Atassi took part in the struggle for independence and became a member of national movements which opposed Turkish dominance and then the French mandate. In early 1919, he founded the Arab Club (النادي العربي) in Homs, similar to the one established in Damascus by the nationalists. Atassi was chosen head of the Club and supervised its activities, which included hosting a range of meetings, discussions, and lectures on nationalism. It also staged several plays, all of which were in frank opposition to the French influence and targeted its mandate. The French authorities closed the club down in July, 1920.

In May, 1920, he was named a founding member of the Al-Fatat (العربية الفتاة, the anti-CUP pro-Entente organization founded in Paris in 1911) via an amendment made by the original founders to the party constitution. The Young Arab was the largest and most influential Arab party in the late Ottoman period and early independent era. He became an influential figure in the Syrian revolts against the French. In 1920 Atassi took part in establishing The Homs Defense Committee, headed by his cousin Omar al-Atassi. The committee organized armed clashes between the people of Homs and the French troops. He was charged with providing the necessary financial support through donations from both public and governmental agencies. Between 1919 and 1925 he was delegated by the nationalists of Homs to represent them in meetings with the influential families and tribes of the area, such as the Azms, Keilanis and Barazis of Hama, the Suweidans of Hisyah, the Dandachis of Talkalakh, and the Ahsenah tribe. These meetings were held to discuss the struggle for independence and were a prelude to the Syrian Revolution of 1925. He became one of the brains behind the uprisings of the two sister cities of Homs and Hama.

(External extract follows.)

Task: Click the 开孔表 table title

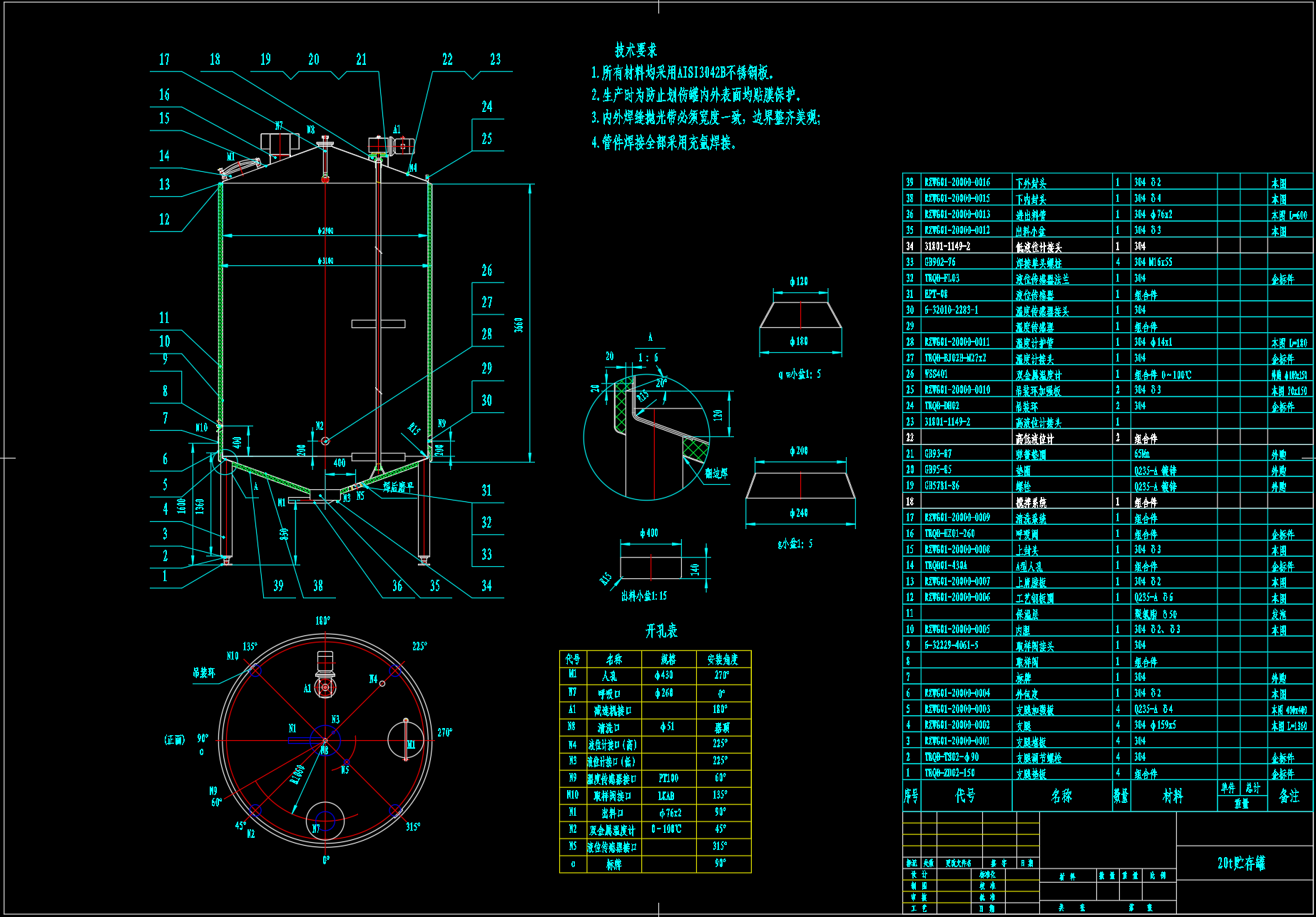Action: click(x=661, y=631)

In 1925 he joined the Peoples' Party of Abd al-Rahman Shahbandar, along with Shukri al-Jundi, Mazhar Raslan, Shafiq al-Husseini, and Abdul-Kareem al-Droubi, and established a chapter in Homs.

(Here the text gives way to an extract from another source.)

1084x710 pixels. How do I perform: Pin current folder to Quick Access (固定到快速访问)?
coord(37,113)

The French struck back. In 1926 Atassi was one of the national leaders exiled to the Island of Arwad for two months (January 23 – March 26), along with his cousins Hashim al-Atassi, Mazhar al-Atassi, as well as Faris al-Khoury, Saadallah al-Jabiri, Mazhar Raslan, Shukry Al-Jindi, and others. Returning from exile, Atassi joined the National Bloc that was formed by the major political figures of Syria and Lebanon at that time, and lead the struggle against the French for the next two decades until establishing independence in 1946. In 1928 he was one of the members of the National Block who signed a pact announcing their participation in congressional elections; however, he stepped down in favor of his cousin, Hashem al-Atassi, to ensure unity.

Wasfi al-Atassi died in 1933. He was unable to see the final struggle for independence reap its fruits.